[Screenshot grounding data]
══════

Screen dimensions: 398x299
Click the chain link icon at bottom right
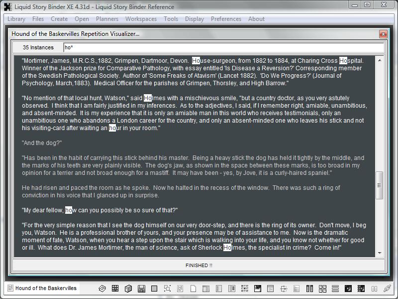[x=387, y=289]
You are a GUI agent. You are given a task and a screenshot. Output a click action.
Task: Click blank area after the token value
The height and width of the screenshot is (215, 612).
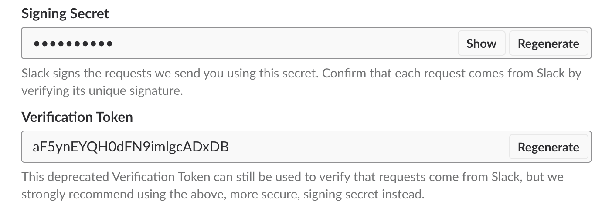[371, 147]
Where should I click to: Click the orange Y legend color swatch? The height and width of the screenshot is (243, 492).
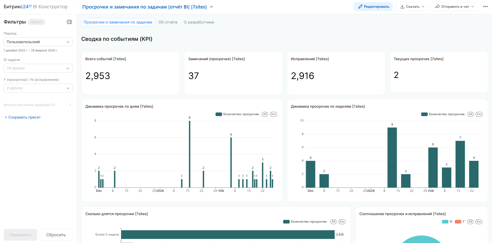click(458, 222)
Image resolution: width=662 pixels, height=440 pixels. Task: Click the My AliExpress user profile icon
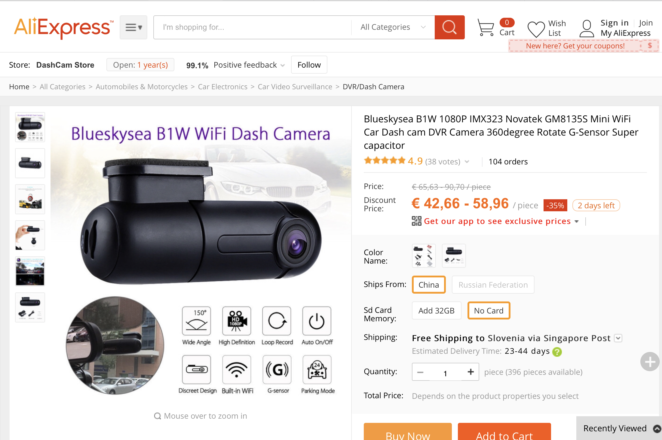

══════

▶ _Task item_
When you reproduce the entries above, keep every word exactly and leave out each picture.

▶ _Solution for this problem_
Screen dimensions: 398x299
Click the chain link icon at bottom right
[x=387, y=289]
You are a GUI agent. You are given a task and a screenshot. Output a click action.
Task: Click blank area after the token value
The height and width of the screenshot is (215, 612).
[371, 147]
Where should I click to: Click the orange Y legend color swatch? The height and width of the screenshot is (243, 492).
click(458, 222)
Image resolution: width=662 pixels, height=440 pixels. Task: Click the My AliExpress user profile icon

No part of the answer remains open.